A experiência de viver há mais de dez anos no Brasil, e de acompanhar a produção linguística da universidade brasileira, fez com que eu descobrisse que há, entre o céu e a terra, mais línguas portuguesas do que sonhava minha vã filosofia. As polêmicas e dinâmicas normativas no Brasil têm causas, modos e propostas próprias. O pensamento sobre norma desenvolveu na universidade brasileira reflexões originais, tentando dar respostas razoáveis aos desafios que impõe a realidade. Há dois anos contribuí modestamente, desde o Núcleo de Estudos Galegos da Universidade Federal Fluminense, com esse pensamento, organizando um ciclo de palestras e depois um livro intitulado Políticas da norma e conflitos linguísticos, em colaboração com Marcos Bagno.

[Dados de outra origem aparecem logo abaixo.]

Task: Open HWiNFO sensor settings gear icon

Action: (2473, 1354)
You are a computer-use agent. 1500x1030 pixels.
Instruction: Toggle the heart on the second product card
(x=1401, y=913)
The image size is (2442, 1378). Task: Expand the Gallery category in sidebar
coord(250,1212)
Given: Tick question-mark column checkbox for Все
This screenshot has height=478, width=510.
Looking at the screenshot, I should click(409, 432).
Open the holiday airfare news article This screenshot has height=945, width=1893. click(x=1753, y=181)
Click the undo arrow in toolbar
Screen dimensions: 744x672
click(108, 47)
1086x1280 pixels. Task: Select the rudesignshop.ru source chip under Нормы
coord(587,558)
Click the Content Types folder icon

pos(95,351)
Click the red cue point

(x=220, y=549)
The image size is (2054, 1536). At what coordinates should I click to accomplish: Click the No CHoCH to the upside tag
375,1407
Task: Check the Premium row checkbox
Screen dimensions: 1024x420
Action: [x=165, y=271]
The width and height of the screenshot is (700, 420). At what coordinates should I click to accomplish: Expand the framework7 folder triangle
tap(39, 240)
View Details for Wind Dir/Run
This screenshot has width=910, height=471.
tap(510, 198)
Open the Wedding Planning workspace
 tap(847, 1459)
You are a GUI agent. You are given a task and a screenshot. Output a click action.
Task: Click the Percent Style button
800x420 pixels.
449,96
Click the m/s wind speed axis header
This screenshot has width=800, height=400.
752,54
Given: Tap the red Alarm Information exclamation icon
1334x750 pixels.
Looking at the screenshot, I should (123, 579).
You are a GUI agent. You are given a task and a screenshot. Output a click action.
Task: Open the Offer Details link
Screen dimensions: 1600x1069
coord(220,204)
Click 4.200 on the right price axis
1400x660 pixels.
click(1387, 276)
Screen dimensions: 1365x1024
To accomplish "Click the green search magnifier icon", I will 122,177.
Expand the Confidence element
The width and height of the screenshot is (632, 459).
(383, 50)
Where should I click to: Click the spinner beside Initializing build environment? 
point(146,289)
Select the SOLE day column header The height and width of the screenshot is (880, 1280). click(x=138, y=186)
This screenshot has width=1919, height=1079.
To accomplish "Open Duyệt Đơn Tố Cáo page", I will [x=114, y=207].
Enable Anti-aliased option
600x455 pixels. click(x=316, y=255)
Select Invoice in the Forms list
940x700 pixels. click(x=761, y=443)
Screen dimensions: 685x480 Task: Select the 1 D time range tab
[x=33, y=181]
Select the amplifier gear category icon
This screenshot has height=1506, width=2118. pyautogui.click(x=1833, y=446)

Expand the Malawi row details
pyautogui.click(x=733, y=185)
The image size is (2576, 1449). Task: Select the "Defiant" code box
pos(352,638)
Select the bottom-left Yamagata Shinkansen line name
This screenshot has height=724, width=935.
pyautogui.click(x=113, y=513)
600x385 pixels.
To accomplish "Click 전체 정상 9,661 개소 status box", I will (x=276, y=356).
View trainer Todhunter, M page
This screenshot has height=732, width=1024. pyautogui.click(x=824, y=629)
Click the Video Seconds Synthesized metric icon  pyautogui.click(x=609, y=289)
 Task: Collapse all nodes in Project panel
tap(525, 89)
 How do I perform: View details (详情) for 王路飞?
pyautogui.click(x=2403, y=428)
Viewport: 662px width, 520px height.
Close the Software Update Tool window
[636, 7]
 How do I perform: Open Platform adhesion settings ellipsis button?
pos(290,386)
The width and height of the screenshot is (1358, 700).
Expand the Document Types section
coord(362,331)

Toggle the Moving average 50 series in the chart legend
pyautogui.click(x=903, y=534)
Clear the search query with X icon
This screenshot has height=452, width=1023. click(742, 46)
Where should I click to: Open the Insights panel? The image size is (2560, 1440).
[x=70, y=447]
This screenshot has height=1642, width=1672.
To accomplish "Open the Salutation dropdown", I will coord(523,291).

Há mais ou menos uma década que linguistas vêm escrevendo gramáticas descritivas do português do Brasil, legitimando uma necessária flexibilização do padrão para incluir nele a norma culta brasileira, isto é, as variedades linguísticas faladas e escritas pelos brasileiros com maior nível de letramento. A Academia Brasileira de Letras (ABL), porém, nunca fez, nem tem intenção de fazer, uma gramática da língua. Embora alguns de seus membros assinem, a título individual, que é como se constrói o padrão na “lusofonia”, instrumentos linguísticos. Ao mesmo tempo, há quase vinte anos que os documentos que regem a educação no país estimulam uma educação linguística que acolha a diversidade do português brasileiro, que a reconheça e explique, como uma forma de lutar contra o preconceito linguístico arraigado na sociedade. Nesse panorama, a ABL trabalha contra, defendendo a deseducação no que diz respeito à compreensão dos fenômenos de linguagem e fomentando a discriminação e a insegurança linguística entre os falantes.

Entrar na lusofonia (o que significaria, re-al-men-te, isso?) da mão das Academias é, do meu ponto de vista, apenas uma ilusão. Por uma parte, pretende-se criar entre os galegos, nas atuais condições de hegemonia do espanhol na Galiza, uma nova fidelidade linguística em relação a um modelo de português indefinido, porque não existe nada parecido a um pan-lusitanismo, isto é, um projeto internacional de construção de norma (ortografia não é tudo na vida). Por outra, acredita-se num modo de organização de área idiomática caduco, que o espanhol manteve a duras penas com um grande investimento econômico e baseado numa tradição secular (sempre contestada, insisto) de autoridade acadêmica.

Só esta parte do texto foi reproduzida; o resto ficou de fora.